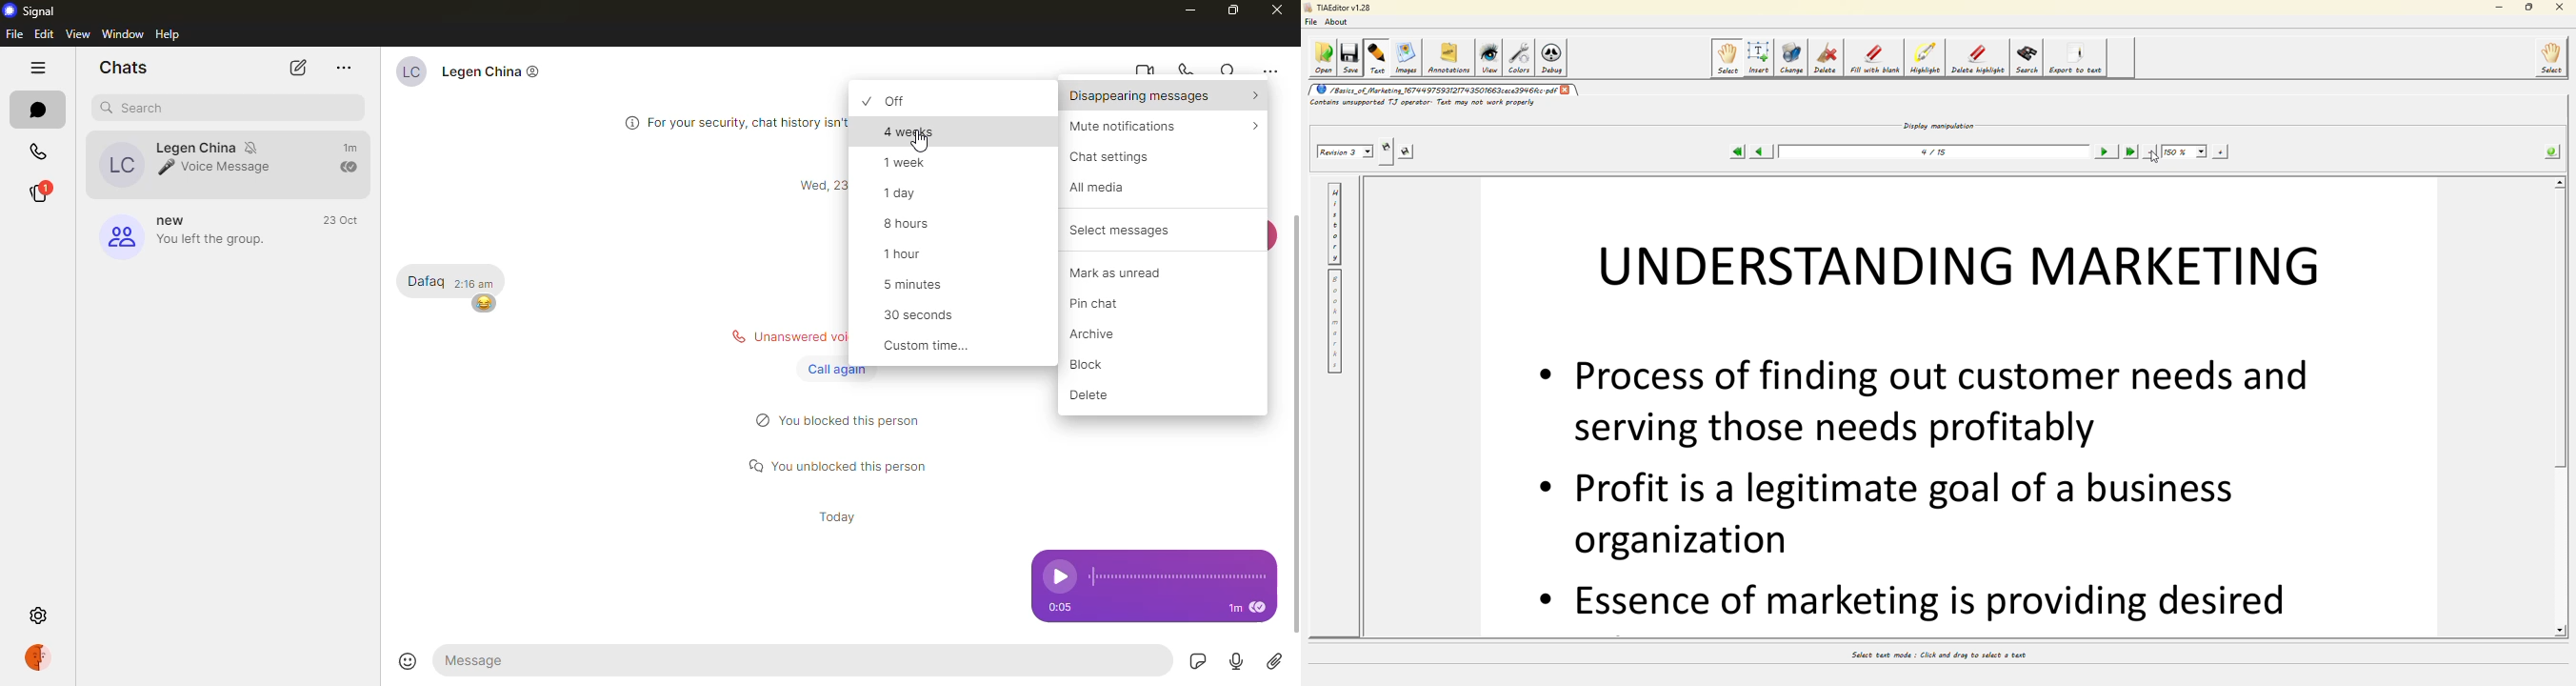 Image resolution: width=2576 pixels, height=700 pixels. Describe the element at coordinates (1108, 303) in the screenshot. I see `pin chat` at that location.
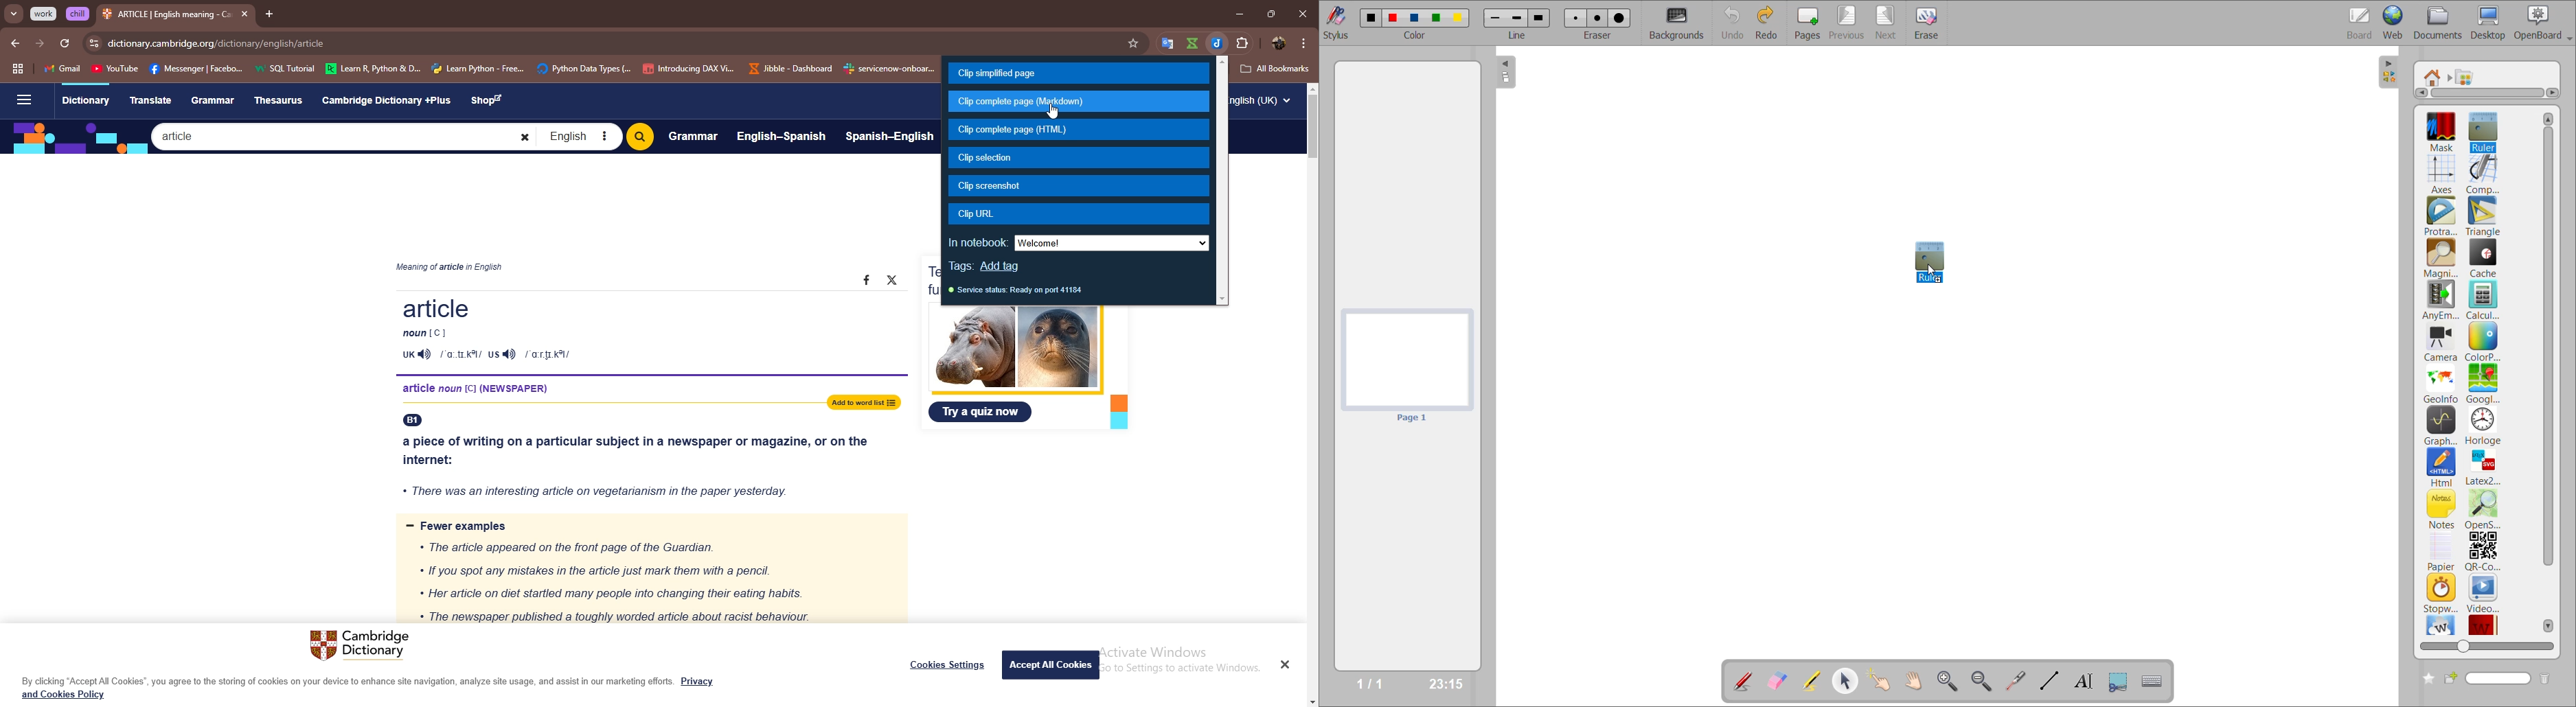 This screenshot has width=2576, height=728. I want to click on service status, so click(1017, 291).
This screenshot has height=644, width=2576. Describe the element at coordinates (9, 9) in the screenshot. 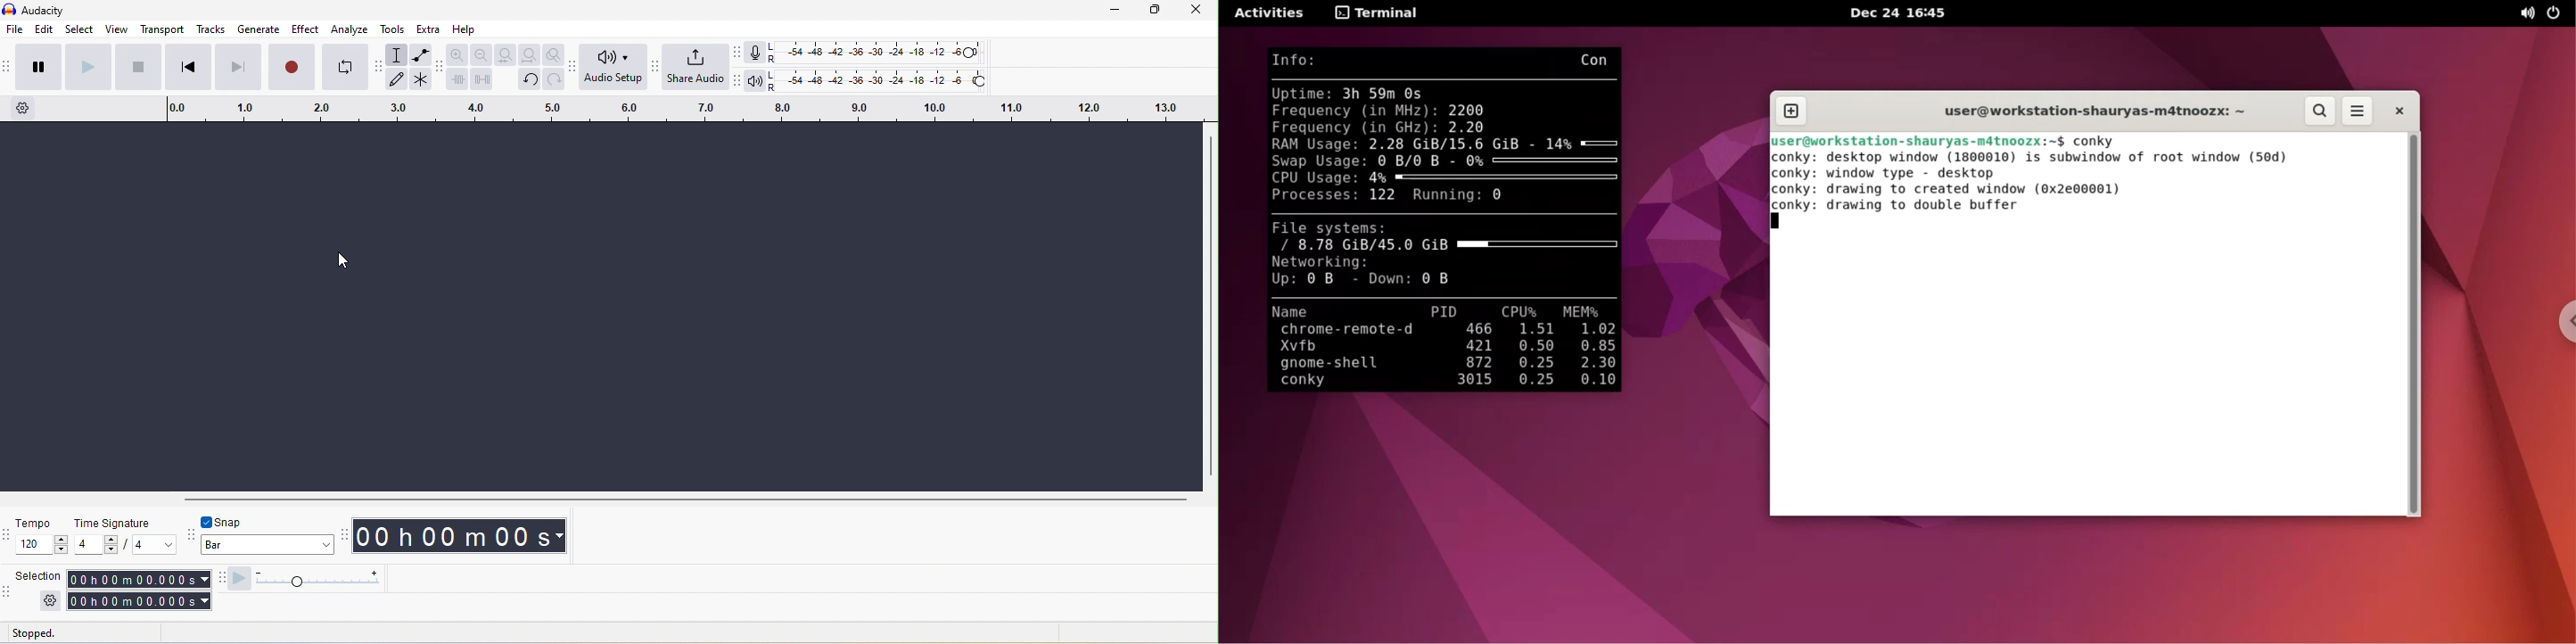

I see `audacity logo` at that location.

======

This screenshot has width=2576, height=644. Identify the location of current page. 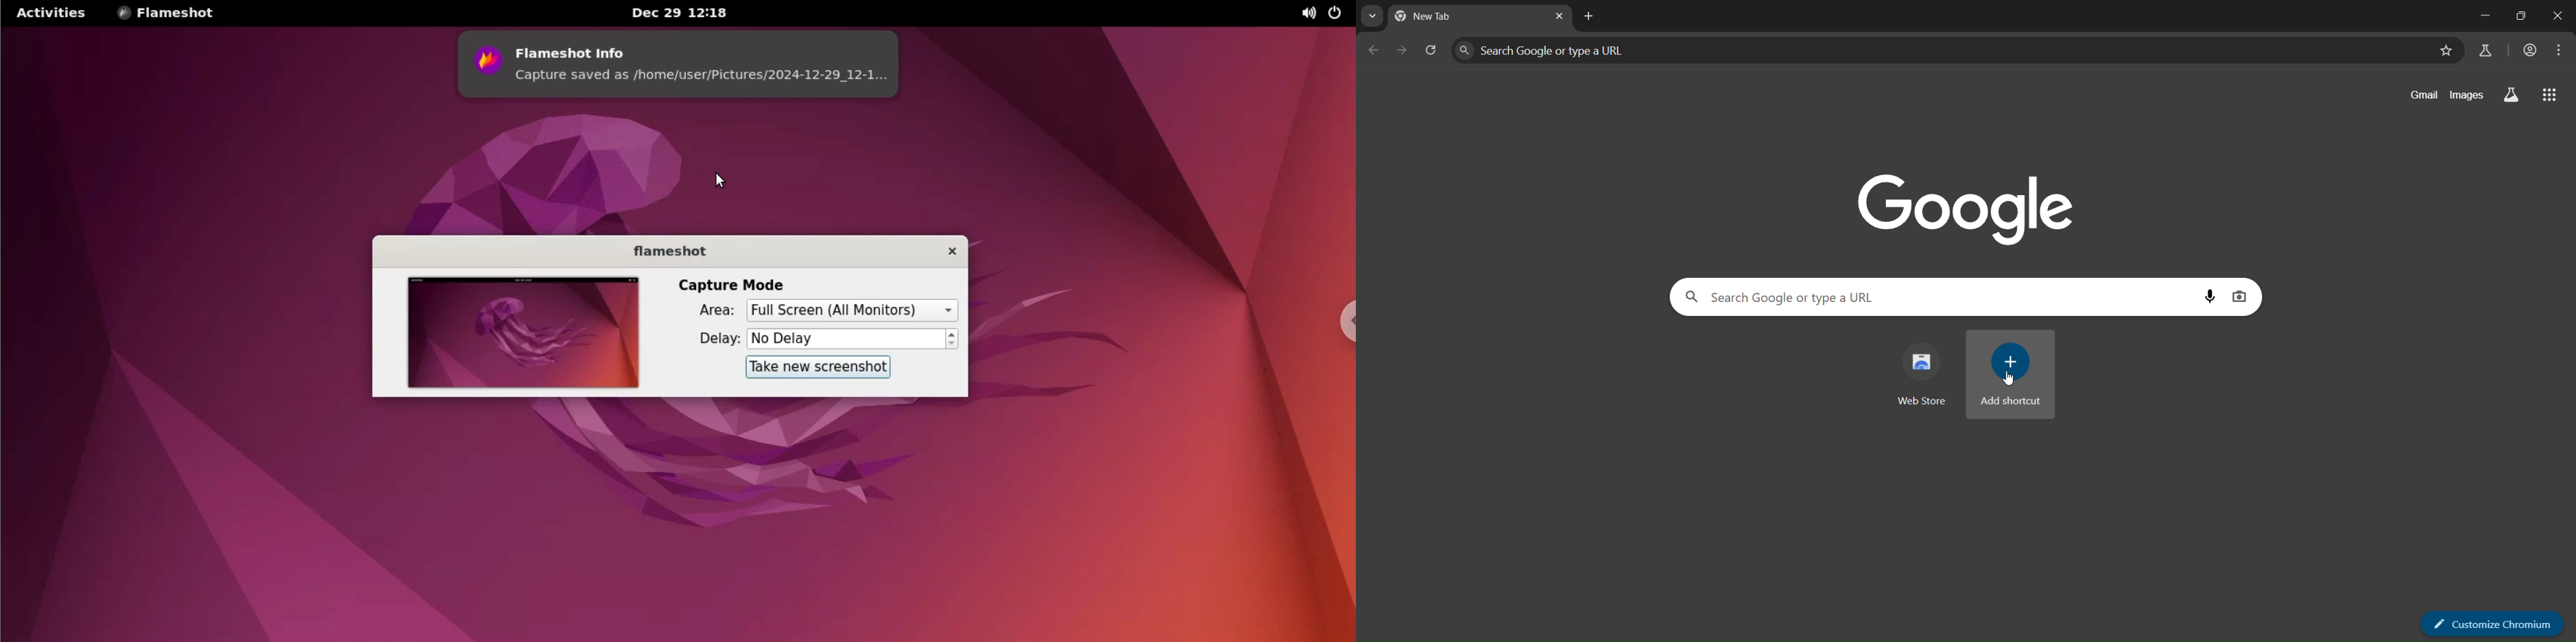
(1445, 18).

======

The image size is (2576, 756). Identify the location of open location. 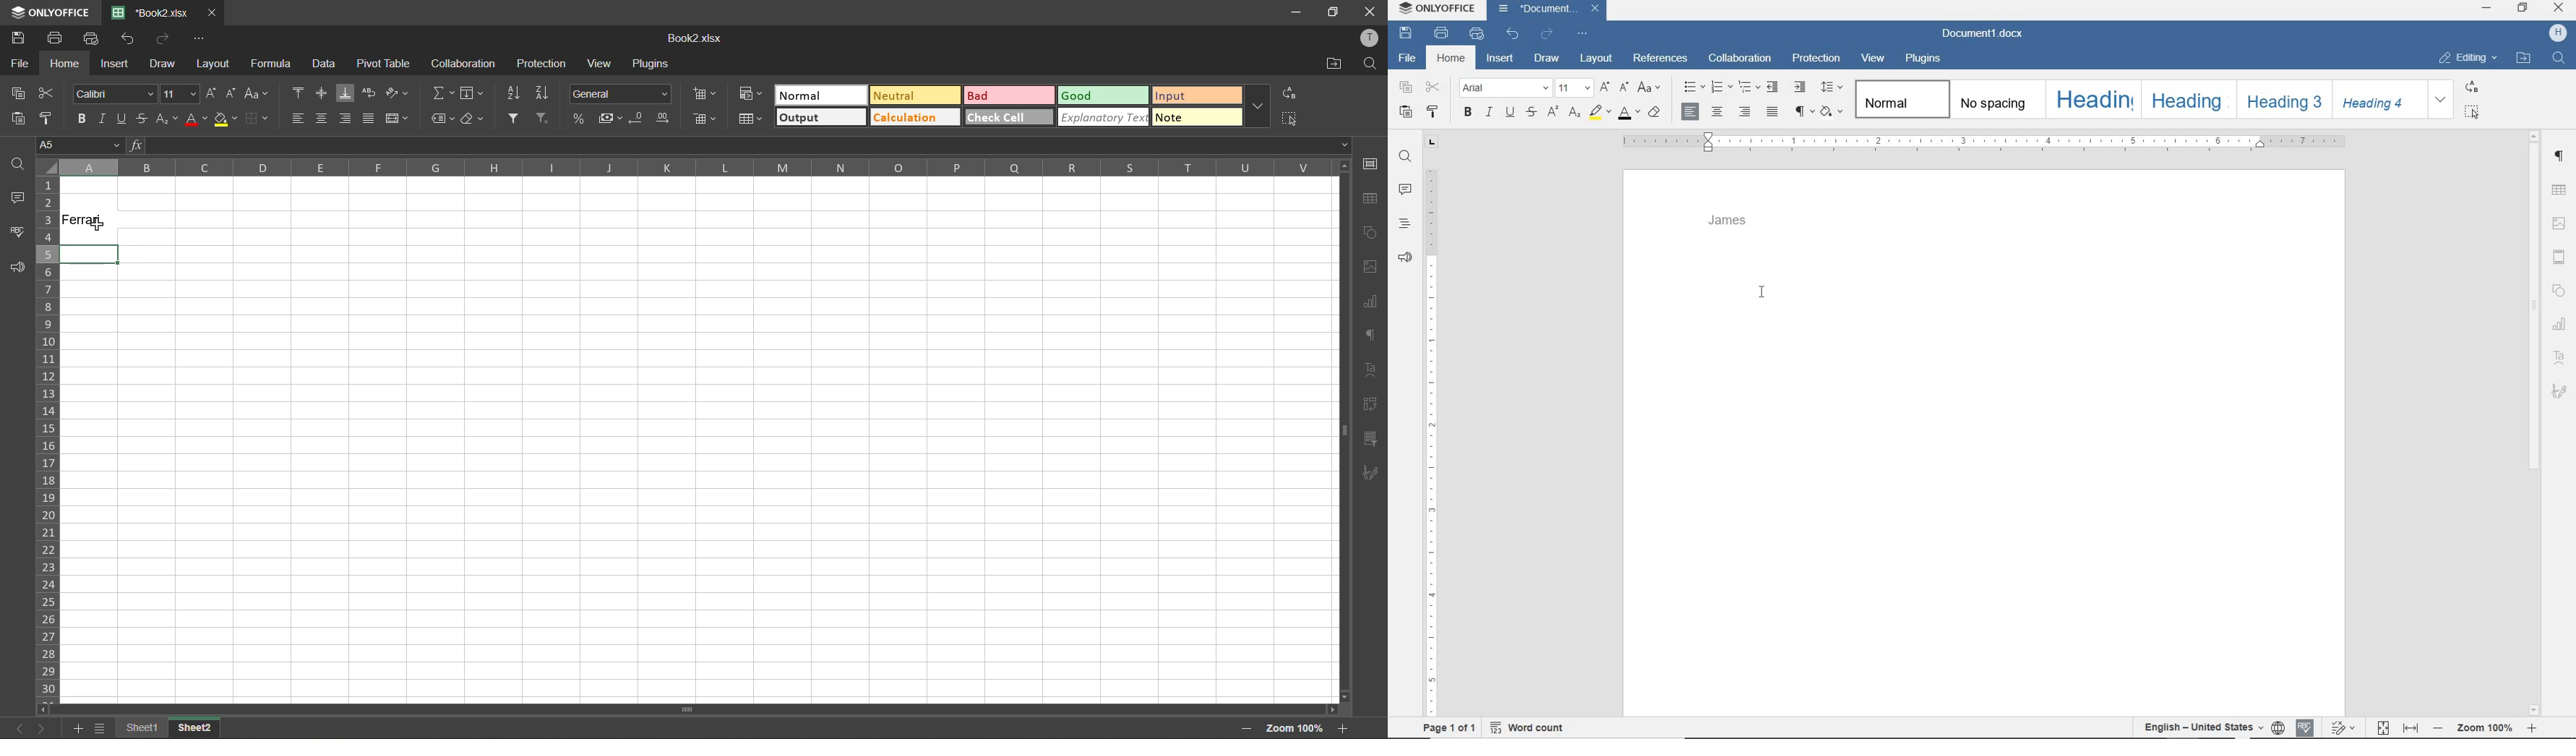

======

### Exercise directions
Copy the material from the line with "This screenshot has width=2576, height=644." up to and including the line with "(1445, 18).", raising every coordinate in the answers by 45. Leave out the pictures.

### Completed exercise
This screenshot has width=2576, height=644. Identify the location of current page. 
(1490, 63).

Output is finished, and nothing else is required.